No está en mi mano decir el nombre de la persona sobre la que voy a
hablar, vivió hace ya tanto tiempo; pertenecía, sin embargo, al Clan
McDonald. Vivió en la época en que los caudillos del Clan McKenzie se
convirtieron en señores de Gairloch, y su morada estaba en Gairloch.

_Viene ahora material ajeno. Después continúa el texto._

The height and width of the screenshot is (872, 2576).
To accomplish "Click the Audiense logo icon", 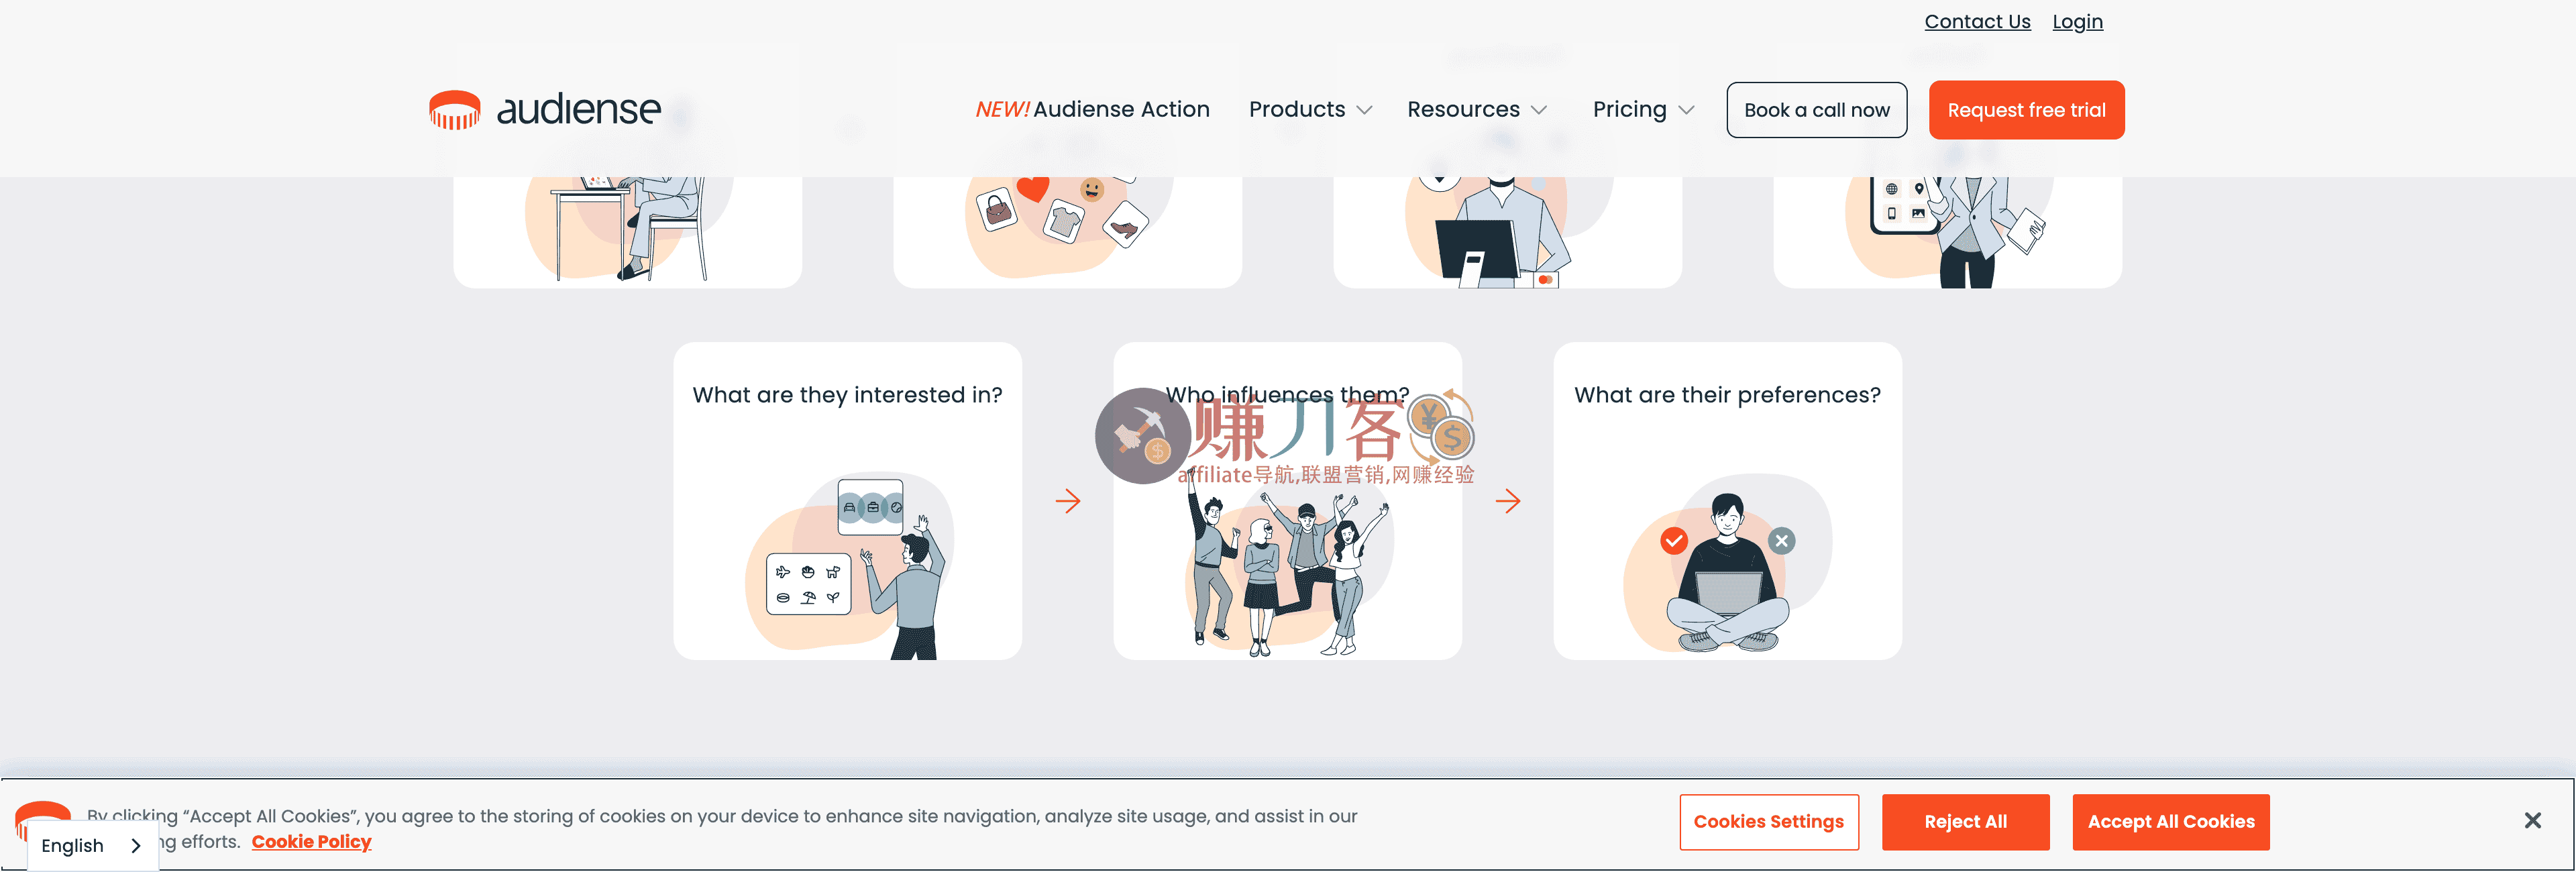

Este McDonald era un hombre que disfrutaba enormemente con la historia
de los Fiann.
Cierta noche de invierno, estaba sentado en la vera
del fuego cuando llamó a su puerta un pobre hombre que pidió permiso
para quedarse allí a dormir. Como era costumbre entre los montañeses,
McDonald se lo concedió. Cuando el desconocido se hubo sentado, el
anfitrión comenzó de immediato a pedirle noticias y a interrogarlo a
propósito de los Fiann.
Nada más comenzar la conversación, Mcdonald
obtuvo del otro un relato sobre los Fiann que no había oído jamás. Sin
embargo, la conversación no había avanzado mucho cuando el amo de la
casa quiso saber el nombre del otro.
El desconocido contestó que se llamaba Mcmillan el Arpista.
Un
nombre semejante que no pudo sino causar gran asombro en el anfitrión;
en cualquier caso, ninguno de los dos se acostó hasta romper el alba;
Mcmillamn el Arpista [se pasó toda la noche] contando leyendas sobre los
Fiann.
Mcmillan se quedó el resto del invierno en casa de los
McDonald, y cada noche recitaba un nuevo relato sobre los Fiann. Y así
fue hasta que llegó la primavera, y con ella los trabajos primaverales y
la labranza. Al cabo de cada surco, Macmillan tenía un nuevo relato
sobre los Fiann. Cada vez que le contaba a McDonald una historia sobre
su heroísmo y las desesperadas aventuras que solían tener, éste decía:
-Qué lástima que no me haya tocado vivir en sus tiempos; lo hubiera dejado todo para seguirlos.
Como
McDonald trabajaba durante el día, por la noche solía estar cansado.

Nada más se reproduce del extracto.